• **Supplied records**:
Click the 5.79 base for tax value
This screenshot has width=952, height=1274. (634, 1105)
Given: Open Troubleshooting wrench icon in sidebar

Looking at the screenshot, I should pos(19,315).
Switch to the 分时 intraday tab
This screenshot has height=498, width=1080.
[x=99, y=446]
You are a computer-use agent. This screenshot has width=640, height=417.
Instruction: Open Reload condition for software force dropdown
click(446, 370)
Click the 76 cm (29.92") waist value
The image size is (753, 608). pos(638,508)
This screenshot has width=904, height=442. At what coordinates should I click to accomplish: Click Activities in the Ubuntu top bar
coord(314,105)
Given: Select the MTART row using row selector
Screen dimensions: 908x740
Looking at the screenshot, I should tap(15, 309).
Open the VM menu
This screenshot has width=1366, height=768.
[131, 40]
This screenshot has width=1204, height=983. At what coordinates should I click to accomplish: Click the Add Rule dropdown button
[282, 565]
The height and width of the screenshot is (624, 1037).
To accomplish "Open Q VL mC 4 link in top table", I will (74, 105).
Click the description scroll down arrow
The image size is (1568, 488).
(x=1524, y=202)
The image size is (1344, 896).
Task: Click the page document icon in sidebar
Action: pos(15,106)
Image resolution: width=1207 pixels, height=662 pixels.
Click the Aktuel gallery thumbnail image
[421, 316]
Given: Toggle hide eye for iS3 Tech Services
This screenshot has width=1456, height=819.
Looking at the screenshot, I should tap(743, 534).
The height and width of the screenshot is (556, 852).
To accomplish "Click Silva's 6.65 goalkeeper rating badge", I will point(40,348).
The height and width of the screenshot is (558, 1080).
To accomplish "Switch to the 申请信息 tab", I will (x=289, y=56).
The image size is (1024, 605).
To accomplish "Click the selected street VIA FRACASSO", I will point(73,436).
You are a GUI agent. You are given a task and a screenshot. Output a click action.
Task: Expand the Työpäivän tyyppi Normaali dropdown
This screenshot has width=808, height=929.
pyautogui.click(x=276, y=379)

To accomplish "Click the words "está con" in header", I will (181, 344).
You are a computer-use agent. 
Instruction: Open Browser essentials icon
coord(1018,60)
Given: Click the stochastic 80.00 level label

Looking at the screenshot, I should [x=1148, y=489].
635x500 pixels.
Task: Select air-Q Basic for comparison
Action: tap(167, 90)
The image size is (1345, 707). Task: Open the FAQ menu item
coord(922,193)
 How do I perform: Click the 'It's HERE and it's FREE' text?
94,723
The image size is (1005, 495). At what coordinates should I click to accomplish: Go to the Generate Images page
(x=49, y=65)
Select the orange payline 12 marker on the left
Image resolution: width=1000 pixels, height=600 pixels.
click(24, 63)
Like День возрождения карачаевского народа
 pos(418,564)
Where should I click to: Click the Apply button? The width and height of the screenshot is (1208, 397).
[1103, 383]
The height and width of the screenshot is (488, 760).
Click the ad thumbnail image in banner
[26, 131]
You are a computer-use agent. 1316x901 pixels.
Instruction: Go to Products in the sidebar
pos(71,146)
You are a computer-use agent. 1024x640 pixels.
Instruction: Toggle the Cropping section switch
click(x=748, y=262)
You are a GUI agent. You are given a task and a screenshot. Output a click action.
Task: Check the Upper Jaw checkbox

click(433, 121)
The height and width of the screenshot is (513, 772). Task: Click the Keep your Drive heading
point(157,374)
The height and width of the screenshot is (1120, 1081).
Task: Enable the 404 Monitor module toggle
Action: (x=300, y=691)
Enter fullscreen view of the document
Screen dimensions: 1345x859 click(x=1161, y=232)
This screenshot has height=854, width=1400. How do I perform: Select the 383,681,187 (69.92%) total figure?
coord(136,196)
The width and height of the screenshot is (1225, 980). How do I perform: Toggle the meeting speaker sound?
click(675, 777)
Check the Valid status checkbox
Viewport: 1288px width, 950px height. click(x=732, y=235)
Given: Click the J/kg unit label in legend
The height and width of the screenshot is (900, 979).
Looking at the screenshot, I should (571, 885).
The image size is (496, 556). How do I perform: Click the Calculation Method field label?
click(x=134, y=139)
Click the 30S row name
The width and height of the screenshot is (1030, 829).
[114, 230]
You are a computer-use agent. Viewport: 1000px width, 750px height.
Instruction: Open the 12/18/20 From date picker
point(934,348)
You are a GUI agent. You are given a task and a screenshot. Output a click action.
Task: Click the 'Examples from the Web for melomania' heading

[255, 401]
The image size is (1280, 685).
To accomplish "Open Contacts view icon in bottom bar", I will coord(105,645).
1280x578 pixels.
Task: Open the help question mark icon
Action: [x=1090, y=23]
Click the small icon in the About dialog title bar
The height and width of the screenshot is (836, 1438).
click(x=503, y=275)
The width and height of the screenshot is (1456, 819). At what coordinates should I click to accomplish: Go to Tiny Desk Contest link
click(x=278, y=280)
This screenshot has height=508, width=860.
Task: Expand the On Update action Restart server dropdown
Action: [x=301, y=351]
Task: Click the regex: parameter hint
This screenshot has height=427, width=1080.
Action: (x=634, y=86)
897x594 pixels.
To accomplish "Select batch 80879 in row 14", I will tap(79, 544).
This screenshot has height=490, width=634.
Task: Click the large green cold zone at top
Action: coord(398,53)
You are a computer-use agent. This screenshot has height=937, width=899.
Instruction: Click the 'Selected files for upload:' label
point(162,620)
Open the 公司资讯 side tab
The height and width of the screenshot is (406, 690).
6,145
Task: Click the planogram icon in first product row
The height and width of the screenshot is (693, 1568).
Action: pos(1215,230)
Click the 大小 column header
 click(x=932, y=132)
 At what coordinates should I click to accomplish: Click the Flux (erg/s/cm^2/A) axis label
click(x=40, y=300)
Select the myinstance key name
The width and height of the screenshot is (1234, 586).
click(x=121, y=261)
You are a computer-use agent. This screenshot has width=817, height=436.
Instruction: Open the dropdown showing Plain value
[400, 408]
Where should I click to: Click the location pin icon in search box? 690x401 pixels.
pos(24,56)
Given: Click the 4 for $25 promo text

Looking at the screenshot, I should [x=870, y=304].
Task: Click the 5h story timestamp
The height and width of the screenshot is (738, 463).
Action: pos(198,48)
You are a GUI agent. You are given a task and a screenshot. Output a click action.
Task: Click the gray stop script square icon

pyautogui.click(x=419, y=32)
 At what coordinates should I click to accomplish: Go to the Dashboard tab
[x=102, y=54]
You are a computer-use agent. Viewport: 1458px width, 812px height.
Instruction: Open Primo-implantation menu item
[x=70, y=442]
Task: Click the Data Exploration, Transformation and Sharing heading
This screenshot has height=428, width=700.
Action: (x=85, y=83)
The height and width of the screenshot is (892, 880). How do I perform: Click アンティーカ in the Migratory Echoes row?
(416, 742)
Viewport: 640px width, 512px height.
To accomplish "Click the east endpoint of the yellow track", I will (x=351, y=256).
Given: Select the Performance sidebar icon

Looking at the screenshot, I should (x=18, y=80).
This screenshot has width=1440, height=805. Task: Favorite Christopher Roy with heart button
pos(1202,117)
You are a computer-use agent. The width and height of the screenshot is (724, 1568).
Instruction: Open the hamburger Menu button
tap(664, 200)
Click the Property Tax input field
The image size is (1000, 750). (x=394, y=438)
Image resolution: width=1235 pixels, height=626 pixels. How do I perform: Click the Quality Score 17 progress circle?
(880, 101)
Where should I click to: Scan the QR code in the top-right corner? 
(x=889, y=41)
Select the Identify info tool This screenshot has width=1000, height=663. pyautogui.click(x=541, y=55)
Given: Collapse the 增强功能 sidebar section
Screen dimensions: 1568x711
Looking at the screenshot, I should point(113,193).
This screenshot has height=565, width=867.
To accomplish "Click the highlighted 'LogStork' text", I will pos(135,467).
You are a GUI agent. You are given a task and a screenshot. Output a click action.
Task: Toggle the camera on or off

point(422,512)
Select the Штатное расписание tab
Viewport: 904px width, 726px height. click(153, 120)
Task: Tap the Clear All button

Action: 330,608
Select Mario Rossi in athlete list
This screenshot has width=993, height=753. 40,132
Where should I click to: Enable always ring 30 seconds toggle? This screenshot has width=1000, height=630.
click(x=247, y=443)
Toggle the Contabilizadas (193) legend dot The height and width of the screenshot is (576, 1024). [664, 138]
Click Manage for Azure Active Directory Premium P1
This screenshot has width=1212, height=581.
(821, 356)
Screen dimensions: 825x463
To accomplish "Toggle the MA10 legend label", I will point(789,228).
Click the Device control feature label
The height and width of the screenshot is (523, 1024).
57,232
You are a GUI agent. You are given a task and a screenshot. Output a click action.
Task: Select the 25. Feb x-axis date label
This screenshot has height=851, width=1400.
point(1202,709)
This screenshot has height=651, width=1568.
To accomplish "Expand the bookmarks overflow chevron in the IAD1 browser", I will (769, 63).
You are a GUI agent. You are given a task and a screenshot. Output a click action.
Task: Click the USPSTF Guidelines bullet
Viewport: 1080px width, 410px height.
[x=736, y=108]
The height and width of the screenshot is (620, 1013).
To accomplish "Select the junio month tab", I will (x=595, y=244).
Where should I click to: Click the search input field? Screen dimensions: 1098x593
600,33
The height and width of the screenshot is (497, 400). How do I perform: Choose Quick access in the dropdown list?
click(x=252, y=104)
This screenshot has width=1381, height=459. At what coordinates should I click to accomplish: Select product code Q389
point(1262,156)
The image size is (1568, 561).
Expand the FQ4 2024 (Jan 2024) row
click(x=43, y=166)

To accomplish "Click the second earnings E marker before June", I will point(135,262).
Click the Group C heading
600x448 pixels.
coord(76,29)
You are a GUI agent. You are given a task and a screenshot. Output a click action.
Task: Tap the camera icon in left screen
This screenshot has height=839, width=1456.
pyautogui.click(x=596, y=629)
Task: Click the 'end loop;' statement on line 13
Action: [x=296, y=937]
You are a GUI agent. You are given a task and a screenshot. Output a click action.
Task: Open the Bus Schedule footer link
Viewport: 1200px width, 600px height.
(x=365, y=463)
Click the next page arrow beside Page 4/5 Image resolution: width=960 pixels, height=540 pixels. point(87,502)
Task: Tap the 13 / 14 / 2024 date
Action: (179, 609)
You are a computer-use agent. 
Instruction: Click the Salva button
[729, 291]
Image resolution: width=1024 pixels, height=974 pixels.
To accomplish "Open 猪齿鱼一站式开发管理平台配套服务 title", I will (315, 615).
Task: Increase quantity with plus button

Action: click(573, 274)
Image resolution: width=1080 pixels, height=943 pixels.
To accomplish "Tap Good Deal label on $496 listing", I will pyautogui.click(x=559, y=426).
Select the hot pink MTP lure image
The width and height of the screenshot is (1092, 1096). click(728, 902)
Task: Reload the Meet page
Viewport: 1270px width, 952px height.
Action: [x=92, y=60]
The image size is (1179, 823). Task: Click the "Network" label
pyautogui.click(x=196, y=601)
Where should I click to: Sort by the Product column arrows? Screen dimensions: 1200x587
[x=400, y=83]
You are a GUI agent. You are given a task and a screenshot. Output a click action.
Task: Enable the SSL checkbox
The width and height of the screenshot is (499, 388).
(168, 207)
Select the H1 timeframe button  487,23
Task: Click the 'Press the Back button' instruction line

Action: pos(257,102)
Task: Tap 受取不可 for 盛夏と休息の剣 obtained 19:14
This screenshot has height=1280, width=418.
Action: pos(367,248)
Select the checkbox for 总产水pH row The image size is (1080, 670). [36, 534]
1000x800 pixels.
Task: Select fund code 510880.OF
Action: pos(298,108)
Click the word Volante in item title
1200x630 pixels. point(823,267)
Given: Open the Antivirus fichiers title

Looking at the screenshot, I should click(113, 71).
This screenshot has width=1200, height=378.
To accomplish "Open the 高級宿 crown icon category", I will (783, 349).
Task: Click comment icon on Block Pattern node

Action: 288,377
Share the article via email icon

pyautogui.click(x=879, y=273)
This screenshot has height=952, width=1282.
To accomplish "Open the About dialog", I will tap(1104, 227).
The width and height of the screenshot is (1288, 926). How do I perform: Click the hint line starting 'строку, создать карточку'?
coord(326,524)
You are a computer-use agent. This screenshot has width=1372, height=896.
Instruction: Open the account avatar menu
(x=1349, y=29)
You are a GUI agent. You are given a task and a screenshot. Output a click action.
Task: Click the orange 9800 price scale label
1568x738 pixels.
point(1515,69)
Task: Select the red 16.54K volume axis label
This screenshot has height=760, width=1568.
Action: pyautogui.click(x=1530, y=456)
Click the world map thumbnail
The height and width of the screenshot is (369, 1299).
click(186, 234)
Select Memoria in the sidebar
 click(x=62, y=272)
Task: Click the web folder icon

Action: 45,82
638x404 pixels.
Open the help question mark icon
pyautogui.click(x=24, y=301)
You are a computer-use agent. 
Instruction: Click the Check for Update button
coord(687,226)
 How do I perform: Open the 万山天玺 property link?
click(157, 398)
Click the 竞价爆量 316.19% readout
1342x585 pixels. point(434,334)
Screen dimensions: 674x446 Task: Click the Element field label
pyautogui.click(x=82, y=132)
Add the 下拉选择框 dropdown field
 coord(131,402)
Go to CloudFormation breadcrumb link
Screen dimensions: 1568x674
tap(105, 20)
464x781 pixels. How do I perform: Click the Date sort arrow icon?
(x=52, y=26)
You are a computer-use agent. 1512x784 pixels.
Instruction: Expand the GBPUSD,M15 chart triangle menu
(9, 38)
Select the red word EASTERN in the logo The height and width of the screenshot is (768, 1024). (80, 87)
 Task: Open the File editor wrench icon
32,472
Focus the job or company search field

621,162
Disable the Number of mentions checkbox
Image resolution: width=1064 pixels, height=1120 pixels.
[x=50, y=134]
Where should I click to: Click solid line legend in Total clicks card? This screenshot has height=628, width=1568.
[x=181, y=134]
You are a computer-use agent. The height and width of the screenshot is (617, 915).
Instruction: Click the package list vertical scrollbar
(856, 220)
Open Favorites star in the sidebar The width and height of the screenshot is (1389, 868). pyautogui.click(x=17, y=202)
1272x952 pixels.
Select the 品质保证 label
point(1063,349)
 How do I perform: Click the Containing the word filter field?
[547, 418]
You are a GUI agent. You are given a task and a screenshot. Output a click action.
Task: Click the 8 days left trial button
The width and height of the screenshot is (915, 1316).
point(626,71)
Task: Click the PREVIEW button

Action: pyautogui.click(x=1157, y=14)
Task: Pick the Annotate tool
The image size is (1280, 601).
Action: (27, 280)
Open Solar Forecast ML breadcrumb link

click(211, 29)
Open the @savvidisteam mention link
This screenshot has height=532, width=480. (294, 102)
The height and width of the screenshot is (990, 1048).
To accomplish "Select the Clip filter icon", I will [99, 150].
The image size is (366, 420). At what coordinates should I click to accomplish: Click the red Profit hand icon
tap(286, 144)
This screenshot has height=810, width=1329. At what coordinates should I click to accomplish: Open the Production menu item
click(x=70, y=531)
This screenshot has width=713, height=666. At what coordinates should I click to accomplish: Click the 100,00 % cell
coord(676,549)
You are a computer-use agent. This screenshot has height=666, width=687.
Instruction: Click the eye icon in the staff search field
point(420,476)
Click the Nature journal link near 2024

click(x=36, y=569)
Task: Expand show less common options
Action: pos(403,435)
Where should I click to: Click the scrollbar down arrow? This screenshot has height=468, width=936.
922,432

• **Work to complete**: How many lines in the records hold the string "dialog"? Answer with only that number.

• **Your solution**: 2